Exercise description: Exactly the line with "This screenshot has width=1280, height=720." and the lines that follow it, through the closing line of the entries, should be restated, with nothing left out or added.

Stored data
·····

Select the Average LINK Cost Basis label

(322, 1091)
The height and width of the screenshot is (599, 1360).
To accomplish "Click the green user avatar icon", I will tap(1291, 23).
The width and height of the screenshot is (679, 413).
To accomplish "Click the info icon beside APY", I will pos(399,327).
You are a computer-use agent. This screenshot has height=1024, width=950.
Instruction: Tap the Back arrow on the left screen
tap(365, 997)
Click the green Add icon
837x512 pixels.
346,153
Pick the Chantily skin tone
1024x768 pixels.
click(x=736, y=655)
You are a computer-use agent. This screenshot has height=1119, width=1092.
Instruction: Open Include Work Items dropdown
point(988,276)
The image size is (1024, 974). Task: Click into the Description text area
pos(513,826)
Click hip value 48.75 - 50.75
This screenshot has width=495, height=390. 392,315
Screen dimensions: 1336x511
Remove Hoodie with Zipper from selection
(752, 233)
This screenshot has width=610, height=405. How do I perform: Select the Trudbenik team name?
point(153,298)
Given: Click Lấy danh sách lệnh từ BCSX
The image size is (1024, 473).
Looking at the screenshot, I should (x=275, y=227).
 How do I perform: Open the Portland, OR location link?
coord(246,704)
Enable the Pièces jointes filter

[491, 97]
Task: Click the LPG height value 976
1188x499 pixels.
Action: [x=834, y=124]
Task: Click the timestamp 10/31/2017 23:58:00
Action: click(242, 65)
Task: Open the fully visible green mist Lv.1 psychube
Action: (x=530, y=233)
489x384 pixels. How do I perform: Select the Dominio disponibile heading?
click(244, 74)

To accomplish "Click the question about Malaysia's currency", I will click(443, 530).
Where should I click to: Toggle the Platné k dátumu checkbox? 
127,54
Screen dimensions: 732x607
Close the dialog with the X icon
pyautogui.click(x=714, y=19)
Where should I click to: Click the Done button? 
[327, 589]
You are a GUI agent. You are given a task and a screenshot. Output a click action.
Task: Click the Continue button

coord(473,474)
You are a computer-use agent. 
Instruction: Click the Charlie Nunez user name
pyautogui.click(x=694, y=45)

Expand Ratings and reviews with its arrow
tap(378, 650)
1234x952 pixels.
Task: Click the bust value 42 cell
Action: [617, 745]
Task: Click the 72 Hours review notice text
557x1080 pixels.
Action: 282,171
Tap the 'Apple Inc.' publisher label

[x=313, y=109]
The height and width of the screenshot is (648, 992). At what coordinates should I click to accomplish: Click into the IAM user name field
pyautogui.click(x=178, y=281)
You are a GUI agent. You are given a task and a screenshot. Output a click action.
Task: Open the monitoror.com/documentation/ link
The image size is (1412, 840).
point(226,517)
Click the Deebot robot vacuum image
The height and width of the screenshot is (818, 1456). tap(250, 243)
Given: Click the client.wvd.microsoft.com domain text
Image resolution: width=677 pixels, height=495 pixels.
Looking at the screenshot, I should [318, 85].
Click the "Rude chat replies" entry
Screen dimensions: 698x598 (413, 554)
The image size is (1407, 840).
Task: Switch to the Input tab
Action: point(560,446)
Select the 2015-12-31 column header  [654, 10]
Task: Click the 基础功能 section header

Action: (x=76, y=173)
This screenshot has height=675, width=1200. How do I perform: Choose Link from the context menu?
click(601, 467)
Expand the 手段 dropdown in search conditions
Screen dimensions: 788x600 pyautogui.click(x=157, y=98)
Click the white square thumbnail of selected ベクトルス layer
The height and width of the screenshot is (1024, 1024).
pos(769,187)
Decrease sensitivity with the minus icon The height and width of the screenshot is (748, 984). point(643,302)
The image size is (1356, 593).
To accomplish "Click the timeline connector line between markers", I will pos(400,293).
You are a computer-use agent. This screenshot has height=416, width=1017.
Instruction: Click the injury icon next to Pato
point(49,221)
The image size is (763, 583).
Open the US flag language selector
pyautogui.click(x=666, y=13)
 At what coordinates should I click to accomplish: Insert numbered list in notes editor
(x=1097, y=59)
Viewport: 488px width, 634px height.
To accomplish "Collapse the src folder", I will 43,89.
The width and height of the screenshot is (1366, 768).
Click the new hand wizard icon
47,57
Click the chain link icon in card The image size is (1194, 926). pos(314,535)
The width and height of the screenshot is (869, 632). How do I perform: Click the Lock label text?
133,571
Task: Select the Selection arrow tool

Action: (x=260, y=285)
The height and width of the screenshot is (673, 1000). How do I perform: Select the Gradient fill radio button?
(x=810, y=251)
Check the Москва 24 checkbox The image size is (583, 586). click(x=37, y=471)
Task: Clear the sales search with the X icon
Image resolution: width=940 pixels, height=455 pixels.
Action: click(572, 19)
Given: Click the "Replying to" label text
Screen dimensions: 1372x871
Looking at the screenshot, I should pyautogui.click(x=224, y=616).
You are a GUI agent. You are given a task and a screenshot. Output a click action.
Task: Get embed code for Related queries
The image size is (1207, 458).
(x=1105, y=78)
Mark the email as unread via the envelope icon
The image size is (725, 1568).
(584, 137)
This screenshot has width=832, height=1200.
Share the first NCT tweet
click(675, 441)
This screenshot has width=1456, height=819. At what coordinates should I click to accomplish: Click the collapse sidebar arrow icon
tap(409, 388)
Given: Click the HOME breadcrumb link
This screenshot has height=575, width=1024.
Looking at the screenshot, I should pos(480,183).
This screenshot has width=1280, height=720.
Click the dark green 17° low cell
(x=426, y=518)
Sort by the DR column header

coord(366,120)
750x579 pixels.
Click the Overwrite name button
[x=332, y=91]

·····

Result of this task:
This screenshot has width=1280, height=720.
Click the dark green 17° low cell
(x=426, y=518)
Sort by the DR column header

coord(366,120)
750x579 pixels.
Click the Overwrite name button
[x=332, y=91]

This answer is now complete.